[Corpora-List] Meaning of Semcor annotations

From: Jose Maria Gomez Hidalgo (jmgomez@dinar.esi.uem.es)
Date: Thu May 22 2003 - 23:53:55 MET DST

  • Next message: Rada Mihalcea: "Re: [Corpora-List] Meaning of Semcor annotations"

    Dear all

    I am performing some experiments with the semantic concordance SemCor, and
    I have found some difficulties in interpreting available documentation. Any
    word in SemCor is labelled according to its meaning in WordNet:

    <wf cmd=done pos=VB lemma=say wnsn=1 lexsn=2:32:00::>said</wf>

    The word "said" has the part of speech VB (verb), its lemma is "say", and
    the corresponding meaning in WordNet can be got by searching for "say" and
    selecting the first sense (attribute wnsn). The attribute lexsn, according
    to the documentation, and appended to the lemma, identifies the WordNet
    synset for that meaning.

    However, the lexsn attribute value is not unique for the synset. Many other
    words in SemCor have the same value:

    <wf cmd=done pos=VB lemma=consider wnsn=4 lexsn=2:32:00::>considering</wf>
    <wf cmd=done pos=VB lemma=revise wnsn=1 lexsn=2:32:00::>revised</wf>

    (all three extrated from brown1/tagfiles/br-a01)
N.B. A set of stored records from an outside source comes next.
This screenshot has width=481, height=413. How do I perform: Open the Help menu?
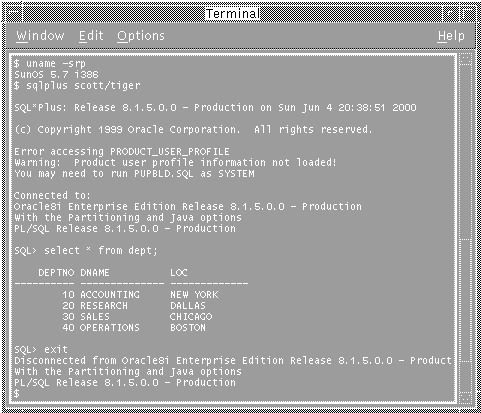(451, 36)
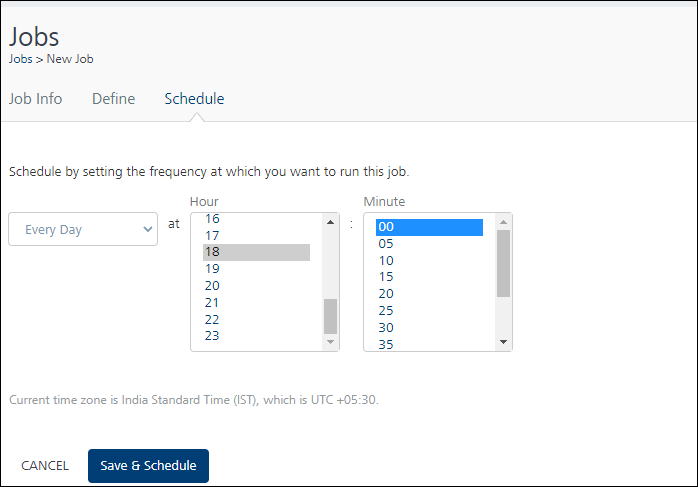Choose minute 30 in the Minute list

click(429, 328)
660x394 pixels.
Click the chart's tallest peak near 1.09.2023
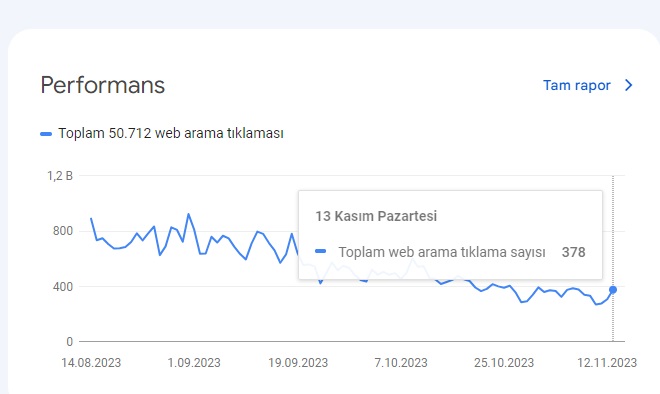click(x=188, y=214)
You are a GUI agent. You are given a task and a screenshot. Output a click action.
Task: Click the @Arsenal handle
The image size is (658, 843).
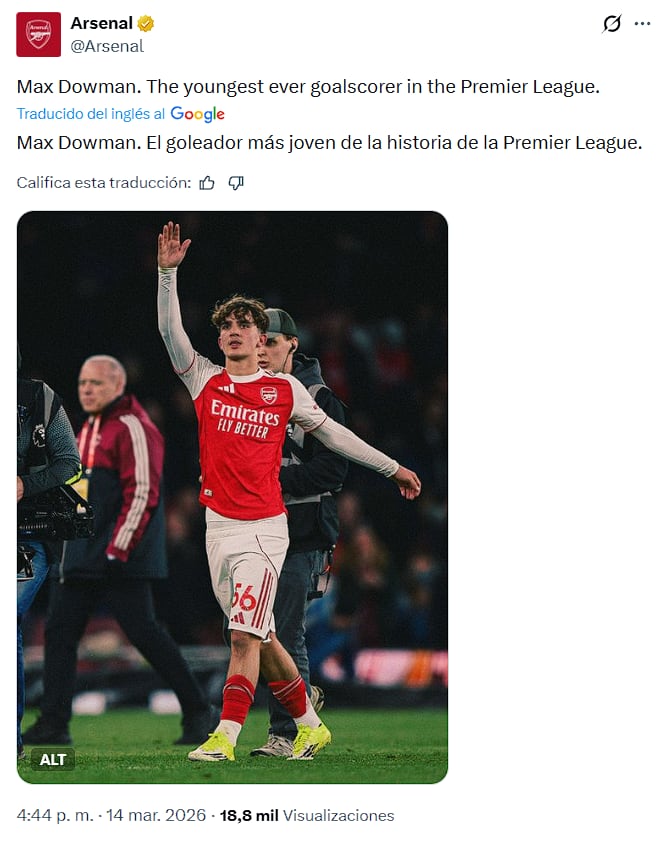pos(107,46)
    Those words or lemmata do not belong to the same synset. It is important to
    know when word senses belong to the same synset, because this way synonym
    words __in the SemCor collection__ can be identified. The only way to know
    this, apart of consulting WordNet itself, is having unique synset
    identifiers in SemCor. Is the information in Semcor annotations enough to
    get that unique identification? How can we do it?

    Thank you

    _______________________________________________________________________________

    Jose Maria Gomez Hidalgo
    Departamento de Inteligencia Artificial
    Universidad Europea de Madrid
    28670 - Villaviciosa de Odon - MADRID
    (+34) 912115670
    jmgomez@dinar.esi.uem.es
    http://www.esi.uem.es/~jmgomez/
    _______________________________________________________________________________

    La legislación española ampara el secreto de las comunicaciones. Este
    correo electrónico es estrictamente confidencial y va dirigido
    exclusivamente a su destinatario/a. Si no es Ud., le rogamos que no difunda
    ni copie la transmisión y nos lo notifique cuanto antes.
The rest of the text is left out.